Hello, when searching for an event, how can I join the value of the key and its value? For example, I have the next two events, but I'd like to search only those that are res_kind = Deployment

Event 1:

...

about[0].labels[1].key: "res_kind"

about[0].labels[1].value: "Deployment"

about[0].labels[2].key: "operation_first"

about[0].labels[2].value: "true"

...

Event2:

...

about[0].labels[1].key: "res_kind"

about[0].labels[1].value: "Service"

about[0].labels[2].key: "operation_first"
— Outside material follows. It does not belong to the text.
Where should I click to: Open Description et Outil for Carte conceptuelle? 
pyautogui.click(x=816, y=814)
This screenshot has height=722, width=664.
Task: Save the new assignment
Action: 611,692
about[0].labels[2].value: "true"

...

When running with the same value, it does not work:

It should be generic, so it would be something like:

about.labels.key = "res_kind" and about.labels.value = "Deployment"

but then any of the about.labels.value would have "Deployment" and not the one with the res_kind in the key

Thank you!

AymanC

Hi @keso,

Does the below work for you:

about.labels["res_kind"] = "Deployment"

Kind Regards,

Ayman

RanjithHegdeK

Hello,

You can search for key-value pairs using the syntax, fields["key"]="value". This approach is applicable for crafting SIEM searches and detection rules.

example:

1. additional.fields["pod_name"] = "kube-scheduler"
2. metadata.ingestion_labels["MetadataKeyDeletion"] = "startup-script"

3. principal.labels["SubjectLogonId"] = $subject

Reference: https://cloud.google.com/chronicle/docs/investigation/udm-search

Thanks

jstoner

Be mindful that the case of the the key is sensitive so with a key of Task, you will need a capital T otherwise you won't get results.

metadata.event_type = "PROCESS_LAUNCH" and about.labels["Task"] = "13312"

If you extend it to a rule, a join on like key/value pairs would look like this...

$e.metadata.event_type = "PROCESS_LAUNCH"
$e.about.labels["Task"] = $task
$e.principal.hostname = $hostname

$e1.metadata.event_type = "PROCESS_LAUNCH"
$e1.about.labels["Task"] = $task
$e1.principal.hostname = $hostname